## DOCUMENT EXCERPT:
---
On Yoyodyne.....
ish mailian
ishmailian at gmail.com
Sun May 8 15:13:33 CDT 2016
from
The German V-2
Walter R. Dornberger
Technology and Culture, Vol. 4, No. 4, The History of Rocket
Technology (Autumn, 1963), pp. 393-409
Besides struggling with the technical complexity of this weapon, we
therefore, until 1943, had also to struggle against this dream of the
Fuehrer. Not until July 1943, when we finally convinced him with
facts, did he see any usefulness in our rockets, and then not as a
weapon but as a war-preventive means. "Why didn't I believe in the
success of your work? " Hitler asked me. "If we had had this weapon in
1939, we never would have had this war. Now and in the future, Europe
and the world are too small for a war. With such weapons available war
will become unbearable for the human race." Some hours later, he told
me, "I have to apologize only to two people in my life. One is Field
Marshal von Brauchitsch. I did not listen to him when he pointed out
over and over again the importance of your development. And the second
is you. I did not believe in any success for your work."
---
## ENTRIES SHOWN:

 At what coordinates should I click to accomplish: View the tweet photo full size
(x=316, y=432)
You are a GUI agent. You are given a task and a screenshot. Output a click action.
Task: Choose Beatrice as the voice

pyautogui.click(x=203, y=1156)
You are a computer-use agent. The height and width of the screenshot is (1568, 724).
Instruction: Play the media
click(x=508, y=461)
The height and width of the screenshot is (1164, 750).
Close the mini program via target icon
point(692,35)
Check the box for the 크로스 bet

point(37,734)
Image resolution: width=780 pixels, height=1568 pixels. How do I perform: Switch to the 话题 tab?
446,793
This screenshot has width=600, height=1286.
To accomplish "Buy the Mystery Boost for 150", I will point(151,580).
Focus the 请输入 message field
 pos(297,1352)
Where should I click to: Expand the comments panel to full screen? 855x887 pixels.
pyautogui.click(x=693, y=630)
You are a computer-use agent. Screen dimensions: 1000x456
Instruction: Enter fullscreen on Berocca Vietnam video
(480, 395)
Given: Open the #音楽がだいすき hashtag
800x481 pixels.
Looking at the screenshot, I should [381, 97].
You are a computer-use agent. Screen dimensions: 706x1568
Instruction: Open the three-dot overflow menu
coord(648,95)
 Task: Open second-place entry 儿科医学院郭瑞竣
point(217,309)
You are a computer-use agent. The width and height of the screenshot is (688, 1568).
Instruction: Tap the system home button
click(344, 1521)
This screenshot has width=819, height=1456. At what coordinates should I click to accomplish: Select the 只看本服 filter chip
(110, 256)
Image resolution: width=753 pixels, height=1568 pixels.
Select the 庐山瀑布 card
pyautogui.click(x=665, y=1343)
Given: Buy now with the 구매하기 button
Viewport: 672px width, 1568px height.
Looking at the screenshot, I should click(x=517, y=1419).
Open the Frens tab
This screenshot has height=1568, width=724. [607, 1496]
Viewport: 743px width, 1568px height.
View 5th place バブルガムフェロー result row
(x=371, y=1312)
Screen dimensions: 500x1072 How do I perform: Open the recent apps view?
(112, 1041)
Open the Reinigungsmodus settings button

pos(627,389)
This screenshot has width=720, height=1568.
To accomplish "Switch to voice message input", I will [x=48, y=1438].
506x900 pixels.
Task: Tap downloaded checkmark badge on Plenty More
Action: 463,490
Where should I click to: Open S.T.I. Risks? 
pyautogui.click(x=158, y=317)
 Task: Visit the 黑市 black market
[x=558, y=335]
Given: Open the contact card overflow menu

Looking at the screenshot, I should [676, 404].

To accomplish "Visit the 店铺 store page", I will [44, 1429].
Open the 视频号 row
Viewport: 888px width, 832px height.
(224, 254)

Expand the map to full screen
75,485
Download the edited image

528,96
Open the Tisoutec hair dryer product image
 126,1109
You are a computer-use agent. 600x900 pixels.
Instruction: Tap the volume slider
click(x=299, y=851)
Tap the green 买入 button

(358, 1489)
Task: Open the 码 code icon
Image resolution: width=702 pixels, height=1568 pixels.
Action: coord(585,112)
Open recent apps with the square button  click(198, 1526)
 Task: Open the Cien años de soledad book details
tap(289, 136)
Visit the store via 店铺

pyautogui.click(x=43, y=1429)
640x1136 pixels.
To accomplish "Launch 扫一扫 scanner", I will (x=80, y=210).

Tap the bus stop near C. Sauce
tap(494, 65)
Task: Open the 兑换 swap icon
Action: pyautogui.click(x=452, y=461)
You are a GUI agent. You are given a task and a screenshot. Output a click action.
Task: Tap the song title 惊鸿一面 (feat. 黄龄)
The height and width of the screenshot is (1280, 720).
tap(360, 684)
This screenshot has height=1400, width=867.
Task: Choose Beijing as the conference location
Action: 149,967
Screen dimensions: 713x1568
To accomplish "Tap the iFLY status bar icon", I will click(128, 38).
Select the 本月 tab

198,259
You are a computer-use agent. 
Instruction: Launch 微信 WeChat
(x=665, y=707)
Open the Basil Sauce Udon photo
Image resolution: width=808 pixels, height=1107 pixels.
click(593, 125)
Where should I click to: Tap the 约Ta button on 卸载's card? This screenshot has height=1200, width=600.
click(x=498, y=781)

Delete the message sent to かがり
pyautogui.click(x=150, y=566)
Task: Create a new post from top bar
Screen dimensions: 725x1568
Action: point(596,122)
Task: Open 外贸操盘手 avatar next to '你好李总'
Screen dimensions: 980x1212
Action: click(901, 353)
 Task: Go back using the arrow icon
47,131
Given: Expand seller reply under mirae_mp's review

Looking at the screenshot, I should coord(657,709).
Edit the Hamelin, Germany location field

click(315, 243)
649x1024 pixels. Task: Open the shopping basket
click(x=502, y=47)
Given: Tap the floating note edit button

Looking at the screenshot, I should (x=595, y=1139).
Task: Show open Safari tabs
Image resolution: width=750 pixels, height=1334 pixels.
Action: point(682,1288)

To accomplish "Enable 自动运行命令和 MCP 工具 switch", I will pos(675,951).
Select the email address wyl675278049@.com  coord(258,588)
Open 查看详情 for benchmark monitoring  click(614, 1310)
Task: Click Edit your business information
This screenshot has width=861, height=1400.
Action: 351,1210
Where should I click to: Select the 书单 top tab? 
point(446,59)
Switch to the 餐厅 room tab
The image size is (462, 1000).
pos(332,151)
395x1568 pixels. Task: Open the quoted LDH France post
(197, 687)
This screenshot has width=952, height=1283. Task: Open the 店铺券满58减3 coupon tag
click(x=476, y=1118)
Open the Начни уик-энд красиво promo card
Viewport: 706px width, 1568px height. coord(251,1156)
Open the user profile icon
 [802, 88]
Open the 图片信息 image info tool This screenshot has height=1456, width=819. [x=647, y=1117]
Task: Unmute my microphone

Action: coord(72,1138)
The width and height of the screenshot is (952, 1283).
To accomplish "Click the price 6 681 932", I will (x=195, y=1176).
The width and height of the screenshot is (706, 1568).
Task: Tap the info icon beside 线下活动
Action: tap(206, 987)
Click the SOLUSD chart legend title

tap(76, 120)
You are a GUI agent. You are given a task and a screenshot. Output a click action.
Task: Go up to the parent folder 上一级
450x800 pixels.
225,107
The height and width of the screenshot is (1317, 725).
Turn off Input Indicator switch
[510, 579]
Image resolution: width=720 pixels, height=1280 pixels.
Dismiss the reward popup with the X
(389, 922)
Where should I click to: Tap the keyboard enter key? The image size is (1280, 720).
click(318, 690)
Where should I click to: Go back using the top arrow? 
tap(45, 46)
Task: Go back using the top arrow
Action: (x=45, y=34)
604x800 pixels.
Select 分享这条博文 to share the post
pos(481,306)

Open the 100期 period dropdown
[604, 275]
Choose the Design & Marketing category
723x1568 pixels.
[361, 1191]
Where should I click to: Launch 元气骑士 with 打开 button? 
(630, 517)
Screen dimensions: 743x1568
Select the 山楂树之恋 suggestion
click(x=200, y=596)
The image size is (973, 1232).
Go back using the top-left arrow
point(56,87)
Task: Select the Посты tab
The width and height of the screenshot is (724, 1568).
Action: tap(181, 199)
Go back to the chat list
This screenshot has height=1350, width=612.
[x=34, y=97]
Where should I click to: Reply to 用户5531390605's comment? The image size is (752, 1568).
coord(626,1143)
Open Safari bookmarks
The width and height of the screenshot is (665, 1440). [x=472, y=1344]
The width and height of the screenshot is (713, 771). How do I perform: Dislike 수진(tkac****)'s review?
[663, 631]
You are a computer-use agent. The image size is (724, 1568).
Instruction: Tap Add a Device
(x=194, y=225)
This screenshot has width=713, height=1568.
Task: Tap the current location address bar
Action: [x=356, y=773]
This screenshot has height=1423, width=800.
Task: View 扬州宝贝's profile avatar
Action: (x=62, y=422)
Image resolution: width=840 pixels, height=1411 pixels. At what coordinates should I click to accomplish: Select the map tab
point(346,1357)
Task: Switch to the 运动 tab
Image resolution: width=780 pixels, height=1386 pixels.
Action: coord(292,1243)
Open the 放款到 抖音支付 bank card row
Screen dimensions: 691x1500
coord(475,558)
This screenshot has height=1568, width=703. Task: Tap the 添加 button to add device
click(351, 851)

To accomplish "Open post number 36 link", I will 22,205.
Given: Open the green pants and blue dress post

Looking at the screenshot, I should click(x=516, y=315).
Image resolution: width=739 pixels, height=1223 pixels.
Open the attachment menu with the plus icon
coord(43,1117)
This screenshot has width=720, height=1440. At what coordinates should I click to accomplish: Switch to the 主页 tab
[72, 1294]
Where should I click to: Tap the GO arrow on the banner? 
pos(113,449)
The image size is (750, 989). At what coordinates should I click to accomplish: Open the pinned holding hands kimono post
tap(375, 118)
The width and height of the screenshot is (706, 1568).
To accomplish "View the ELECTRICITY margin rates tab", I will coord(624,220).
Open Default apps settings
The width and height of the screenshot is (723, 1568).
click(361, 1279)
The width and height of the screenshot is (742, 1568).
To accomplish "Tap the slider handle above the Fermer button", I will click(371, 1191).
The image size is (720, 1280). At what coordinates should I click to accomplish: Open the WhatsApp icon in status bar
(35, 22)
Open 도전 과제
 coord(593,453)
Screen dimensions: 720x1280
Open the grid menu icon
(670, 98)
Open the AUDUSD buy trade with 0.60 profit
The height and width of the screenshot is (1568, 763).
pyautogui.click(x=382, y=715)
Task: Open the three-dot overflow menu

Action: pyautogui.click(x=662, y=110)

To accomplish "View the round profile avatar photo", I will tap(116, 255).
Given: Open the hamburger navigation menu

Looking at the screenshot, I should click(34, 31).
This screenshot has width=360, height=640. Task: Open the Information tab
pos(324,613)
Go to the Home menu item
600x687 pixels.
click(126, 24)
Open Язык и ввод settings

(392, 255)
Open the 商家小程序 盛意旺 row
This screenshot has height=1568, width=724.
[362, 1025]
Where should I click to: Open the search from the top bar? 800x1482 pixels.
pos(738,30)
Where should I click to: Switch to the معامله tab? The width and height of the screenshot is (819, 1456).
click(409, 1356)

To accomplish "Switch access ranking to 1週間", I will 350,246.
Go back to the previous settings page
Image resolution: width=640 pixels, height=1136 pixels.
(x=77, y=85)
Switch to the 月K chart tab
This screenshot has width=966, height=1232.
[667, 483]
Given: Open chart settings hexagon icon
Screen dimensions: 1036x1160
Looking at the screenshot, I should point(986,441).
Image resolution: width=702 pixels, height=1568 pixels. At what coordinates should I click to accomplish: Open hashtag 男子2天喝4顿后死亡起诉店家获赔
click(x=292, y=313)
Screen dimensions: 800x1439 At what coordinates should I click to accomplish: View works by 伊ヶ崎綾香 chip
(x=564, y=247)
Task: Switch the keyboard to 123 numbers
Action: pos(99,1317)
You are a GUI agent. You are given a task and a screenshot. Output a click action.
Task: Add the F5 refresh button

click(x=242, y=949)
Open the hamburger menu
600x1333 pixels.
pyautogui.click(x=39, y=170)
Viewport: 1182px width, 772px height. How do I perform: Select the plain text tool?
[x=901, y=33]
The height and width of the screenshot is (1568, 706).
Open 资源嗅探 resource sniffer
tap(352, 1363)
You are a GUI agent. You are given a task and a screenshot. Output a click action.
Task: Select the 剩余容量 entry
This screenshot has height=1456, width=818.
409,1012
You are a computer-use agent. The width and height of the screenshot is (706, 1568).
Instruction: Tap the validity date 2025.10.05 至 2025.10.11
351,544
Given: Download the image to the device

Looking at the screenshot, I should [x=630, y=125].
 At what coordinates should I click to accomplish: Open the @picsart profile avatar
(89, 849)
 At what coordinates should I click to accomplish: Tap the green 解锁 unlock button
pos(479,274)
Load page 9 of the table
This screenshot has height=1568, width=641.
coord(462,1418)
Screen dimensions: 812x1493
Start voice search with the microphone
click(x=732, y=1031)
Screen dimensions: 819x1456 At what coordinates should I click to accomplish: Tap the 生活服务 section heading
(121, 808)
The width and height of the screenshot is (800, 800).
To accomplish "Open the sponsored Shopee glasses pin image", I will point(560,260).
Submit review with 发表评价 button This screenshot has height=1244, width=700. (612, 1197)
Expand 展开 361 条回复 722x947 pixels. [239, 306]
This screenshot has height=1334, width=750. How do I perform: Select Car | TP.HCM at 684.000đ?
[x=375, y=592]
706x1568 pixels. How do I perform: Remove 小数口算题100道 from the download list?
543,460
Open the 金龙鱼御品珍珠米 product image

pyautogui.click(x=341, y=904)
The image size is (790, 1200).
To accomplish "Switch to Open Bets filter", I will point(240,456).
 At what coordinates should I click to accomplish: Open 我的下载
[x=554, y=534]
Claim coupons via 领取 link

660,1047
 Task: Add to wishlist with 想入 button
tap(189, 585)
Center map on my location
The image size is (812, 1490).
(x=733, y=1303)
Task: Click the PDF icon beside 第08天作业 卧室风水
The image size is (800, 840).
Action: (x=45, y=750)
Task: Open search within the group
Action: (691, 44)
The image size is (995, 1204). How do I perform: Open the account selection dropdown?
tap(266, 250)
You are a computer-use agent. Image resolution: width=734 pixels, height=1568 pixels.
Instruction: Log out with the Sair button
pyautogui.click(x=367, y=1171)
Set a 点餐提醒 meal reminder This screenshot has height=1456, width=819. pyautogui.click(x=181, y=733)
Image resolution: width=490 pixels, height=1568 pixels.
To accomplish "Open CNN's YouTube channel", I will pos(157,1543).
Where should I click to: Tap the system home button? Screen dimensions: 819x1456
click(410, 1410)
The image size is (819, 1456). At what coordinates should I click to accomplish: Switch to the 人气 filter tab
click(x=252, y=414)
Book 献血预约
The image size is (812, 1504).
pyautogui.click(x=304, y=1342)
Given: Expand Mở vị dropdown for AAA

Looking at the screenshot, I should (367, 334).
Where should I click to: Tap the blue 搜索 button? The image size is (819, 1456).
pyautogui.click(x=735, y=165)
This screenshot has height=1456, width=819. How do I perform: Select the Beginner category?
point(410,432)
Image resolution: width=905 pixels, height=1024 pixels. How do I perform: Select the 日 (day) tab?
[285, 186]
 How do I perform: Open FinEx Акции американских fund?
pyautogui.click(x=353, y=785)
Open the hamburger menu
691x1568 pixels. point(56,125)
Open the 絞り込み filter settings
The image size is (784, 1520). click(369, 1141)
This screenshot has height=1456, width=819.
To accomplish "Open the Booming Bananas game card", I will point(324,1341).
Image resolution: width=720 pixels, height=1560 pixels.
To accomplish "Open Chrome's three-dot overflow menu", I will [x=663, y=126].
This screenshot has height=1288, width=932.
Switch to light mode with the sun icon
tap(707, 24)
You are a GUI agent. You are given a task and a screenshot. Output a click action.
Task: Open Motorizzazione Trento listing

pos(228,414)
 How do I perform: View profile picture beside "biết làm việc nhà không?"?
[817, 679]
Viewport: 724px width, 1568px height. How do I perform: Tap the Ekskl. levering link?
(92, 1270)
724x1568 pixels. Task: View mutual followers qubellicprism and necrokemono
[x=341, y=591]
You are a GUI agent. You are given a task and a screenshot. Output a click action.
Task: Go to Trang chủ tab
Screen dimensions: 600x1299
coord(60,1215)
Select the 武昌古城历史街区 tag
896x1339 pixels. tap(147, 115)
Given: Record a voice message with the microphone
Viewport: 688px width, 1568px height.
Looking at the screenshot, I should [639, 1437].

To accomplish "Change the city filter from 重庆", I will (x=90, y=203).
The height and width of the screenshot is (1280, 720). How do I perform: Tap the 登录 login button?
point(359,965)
---
In the excerpt about the German V-2, which field marshal did Hitler say he had to apologize to?

Field Marshal von Brauchitsch